Ensuite, évidemment, il y a les SSD et la mémoire flash, qui est plus rapide que les disques durs et est non volatile (les données sont conservées lorsqu’il n’y a pas d’alimentation électrique), mais l’utilisation de ces bons vieux disques durs est encore très majoritaire.
Les ingénieurs en informatique rêveraient que toute cette pyramide s’effondre, pour être remplacée par un type de mémoire idéal, qui serait assez rapide pour service de mémoire principale, aussi bon marché qu’un support de stockage externe, et non volatile, comme un CD ou une clé USB. C’est à ce moment-là que PCM entre en scène (il faut savoir que PCM n’est qu’une des possibilités envisagées par les ingénieurs en terme de mémoire universelle).
« La mémoire à changement de phase est la première instanciation d’une mémoire universelle réunissant les propriétés DRAM et flash ; elle répond ainsi à l’un des grands défis de notre industrie », explique Haris Pozidis, directeur des recherches sur la mémoire non volatile chez IBM Research. « Atteindre l’objectif de 3 bits par cellule a été une étape importante, car à cette densité le coût du PCM sera nettement inférieur à celui de la DRAM et plus proche de celui de la mémoire flash. »
La technologie PCM est basée sur des matériaux capable d’alterner les phases cristalline et amorphe en réponse à un courant appliqué.
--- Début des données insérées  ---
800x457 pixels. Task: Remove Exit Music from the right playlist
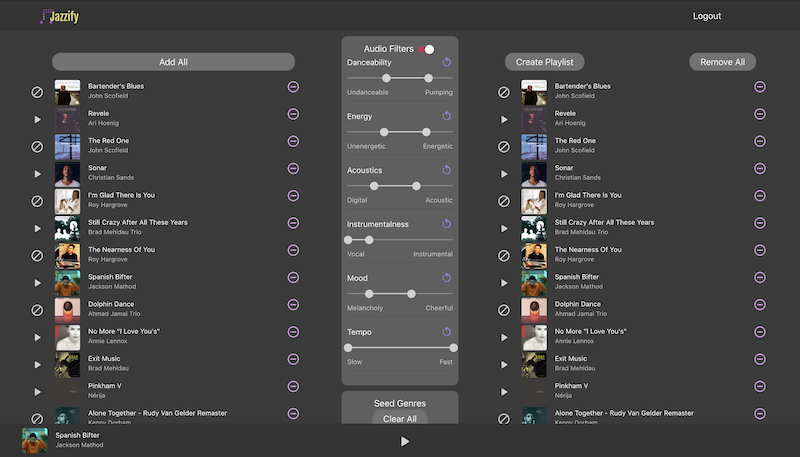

Ces différentes phases, analogues à la fusion et à la congélation, sont utilisées pour coder des données sous forme de bits ; parce qu’il existe plusieurs phases intermédiaires possibles entre le cristallin et l’amorphe, il est possible de coder plusieurs bits dans la même cellule. L’information est ensuite récupérée en faisant passer le courant à travers les cellules de la mémoire, avec des seuils de résistivité différents correspondant aux différents états de la cellule. C’est à peu près la même idée de base que pour la technologie Blu-Ray.
Les avancées qui permettent la technologie PCM d’IBM ont moins à voir avec les matériaux eux-mêmes qu’avec la façon dont les informations sont stockées et récupérées à partir des matrices de mémoire. D’une part, les paramètres permettant de déterminer l’état actuel d’une cellule de mémoire ont été améliorés, et d’autre part, le glissement naturel du matériau entre états amorphes et cristallins est désormais mieux contrôlé, ce qui a pour effet de modifier les tensions de seuil correspondant à différents états de codage de l’information.
Le travail sur la technologie PCM est toujours en cours, et IBM n’est pas seul dans la course. On peut déduire que la technologie XPoint d’Intel est basée sur des idées similaires, mais que le constructeur a préféré ne pas communiquer sur son fonctionnement.